**DATA PROVIDED**

○ ○ ○ ○ ○

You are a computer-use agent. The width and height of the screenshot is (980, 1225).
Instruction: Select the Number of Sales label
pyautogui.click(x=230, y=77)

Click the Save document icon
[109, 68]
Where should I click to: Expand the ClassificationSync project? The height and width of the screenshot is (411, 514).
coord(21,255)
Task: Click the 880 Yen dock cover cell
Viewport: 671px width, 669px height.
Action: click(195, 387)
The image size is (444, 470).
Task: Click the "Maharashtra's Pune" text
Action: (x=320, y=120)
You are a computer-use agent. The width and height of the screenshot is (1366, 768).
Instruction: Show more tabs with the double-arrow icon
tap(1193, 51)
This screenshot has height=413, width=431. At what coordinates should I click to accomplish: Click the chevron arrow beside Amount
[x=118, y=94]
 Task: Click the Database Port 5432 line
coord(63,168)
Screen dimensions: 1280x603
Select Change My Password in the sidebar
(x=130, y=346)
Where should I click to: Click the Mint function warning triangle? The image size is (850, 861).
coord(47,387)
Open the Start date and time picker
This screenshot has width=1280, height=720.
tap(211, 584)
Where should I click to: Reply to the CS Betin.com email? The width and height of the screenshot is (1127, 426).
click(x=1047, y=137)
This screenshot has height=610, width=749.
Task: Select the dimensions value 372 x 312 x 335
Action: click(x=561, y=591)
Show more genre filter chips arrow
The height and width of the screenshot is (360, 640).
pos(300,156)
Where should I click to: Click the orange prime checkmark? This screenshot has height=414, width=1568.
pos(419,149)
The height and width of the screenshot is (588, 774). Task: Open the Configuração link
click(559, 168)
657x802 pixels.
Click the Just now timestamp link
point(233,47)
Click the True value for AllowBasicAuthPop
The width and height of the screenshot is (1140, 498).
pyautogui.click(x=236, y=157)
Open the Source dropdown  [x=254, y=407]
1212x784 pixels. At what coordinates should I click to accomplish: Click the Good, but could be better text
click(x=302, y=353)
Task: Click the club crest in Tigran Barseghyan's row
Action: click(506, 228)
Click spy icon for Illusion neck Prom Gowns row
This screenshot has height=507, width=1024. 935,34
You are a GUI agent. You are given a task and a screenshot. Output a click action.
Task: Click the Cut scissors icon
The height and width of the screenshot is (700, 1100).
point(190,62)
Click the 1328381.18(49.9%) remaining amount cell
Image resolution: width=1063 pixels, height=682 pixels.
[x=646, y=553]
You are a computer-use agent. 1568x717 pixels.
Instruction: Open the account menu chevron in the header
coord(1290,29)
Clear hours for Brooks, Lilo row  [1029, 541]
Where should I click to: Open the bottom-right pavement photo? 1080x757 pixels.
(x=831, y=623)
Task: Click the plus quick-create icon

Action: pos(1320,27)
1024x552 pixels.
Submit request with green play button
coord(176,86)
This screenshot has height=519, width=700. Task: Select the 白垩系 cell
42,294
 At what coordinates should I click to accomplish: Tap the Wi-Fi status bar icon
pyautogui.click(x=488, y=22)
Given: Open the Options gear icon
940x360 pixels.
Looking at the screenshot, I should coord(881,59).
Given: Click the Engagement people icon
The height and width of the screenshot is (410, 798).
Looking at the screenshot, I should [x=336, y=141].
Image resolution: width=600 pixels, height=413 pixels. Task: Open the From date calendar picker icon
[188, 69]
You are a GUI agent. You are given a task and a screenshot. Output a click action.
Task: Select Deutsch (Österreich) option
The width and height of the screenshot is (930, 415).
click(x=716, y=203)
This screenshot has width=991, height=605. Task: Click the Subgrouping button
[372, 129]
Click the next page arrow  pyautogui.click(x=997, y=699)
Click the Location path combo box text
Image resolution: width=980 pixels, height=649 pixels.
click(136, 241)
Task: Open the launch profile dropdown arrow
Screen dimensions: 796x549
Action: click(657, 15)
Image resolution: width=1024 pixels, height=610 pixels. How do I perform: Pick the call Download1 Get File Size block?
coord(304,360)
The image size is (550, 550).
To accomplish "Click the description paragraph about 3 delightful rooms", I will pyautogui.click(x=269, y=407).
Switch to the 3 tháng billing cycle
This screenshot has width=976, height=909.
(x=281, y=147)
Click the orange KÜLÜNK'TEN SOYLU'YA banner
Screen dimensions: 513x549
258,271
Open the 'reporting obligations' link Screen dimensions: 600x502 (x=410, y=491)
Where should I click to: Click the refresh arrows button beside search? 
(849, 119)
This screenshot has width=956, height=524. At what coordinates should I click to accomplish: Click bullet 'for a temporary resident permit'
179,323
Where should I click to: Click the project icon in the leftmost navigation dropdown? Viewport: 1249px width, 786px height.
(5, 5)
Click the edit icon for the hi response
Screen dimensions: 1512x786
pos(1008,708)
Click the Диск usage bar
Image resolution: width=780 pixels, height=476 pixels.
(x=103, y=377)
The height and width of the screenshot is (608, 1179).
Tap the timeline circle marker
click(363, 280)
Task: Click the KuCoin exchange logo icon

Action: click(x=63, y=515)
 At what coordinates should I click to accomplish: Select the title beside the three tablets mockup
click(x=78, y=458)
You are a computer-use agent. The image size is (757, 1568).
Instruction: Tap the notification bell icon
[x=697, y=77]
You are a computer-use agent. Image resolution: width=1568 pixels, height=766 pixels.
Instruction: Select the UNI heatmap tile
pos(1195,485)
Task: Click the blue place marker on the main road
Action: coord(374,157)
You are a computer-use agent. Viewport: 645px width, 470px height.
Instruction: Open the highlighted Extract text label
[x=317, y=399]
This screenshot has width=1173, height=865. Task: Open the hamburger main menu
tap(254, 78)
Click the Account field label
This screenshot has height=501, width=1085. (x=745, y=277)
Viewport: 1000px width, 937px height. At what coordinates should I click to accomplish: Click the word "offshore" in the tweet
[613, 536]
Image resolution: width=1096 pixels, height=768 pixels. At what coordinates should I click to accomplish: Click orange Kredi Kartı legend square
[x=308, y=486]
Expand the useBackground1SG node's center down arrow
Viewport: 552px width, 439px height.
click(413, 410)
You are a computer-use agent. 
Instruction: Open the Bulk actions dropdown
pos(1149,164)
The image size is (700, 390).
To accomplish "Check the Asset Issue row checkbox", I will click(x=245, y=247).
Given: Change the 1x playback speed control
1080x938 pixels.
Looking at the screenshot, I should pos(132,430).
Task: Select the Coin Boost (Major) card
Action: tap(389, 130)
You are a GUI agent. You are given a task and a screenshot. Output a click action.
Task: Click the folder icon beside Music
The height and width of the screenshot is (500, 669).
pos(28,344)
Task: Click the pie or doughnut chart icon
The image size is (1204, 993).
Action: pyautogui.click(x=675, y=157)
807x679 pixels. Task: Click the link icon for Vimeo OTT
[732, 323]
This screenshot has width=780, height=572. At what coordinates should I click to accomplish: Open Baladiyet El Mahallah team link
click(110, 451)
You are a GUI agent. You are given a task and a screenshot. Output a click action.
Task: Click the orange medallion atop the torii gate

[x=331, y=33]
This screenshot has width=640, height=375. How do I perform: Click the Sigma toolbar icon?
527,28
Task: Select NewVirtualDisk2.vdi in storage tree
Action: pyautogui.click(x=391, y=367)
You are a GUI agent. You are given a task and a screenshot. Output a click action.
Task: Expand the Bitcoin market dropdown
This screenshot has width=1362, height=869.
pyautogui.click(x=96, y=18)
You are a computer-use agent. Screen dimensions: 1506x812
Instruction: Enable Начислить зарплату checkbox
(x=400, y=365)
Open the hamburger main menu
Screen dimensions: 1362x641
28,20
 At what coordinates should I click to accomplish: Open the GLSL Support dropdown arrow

○ ○ ○ ○ ○

**TASK BRIEF**
The response should hold exactly the lines starting at the line with "At what coordinates should I click to accomplish: Select" and ending at the line with "You are a computer-use agent. Viewport: 645px", and no other line of the material above.

**YOUR RESPONSE**
 At what coordinates should I click to accomplish: Select the title beside the three tablets mockup
click(x=78, y=458)
You are a computer-use agent. The image size is (757, 1568).
Instruction: Tap the notification bell icon
[x=697, y=77]
You are a computer-use agent. Image resolution: width=1568 pixels, height=766 pixels.
Instruction: Select the UNI heatmap tile
pos(1195,485)
Task: Click the blue place marker on the main road
Action: coord(374,157)
You are a computer-use agent. Viewport: 645px width, 470px height.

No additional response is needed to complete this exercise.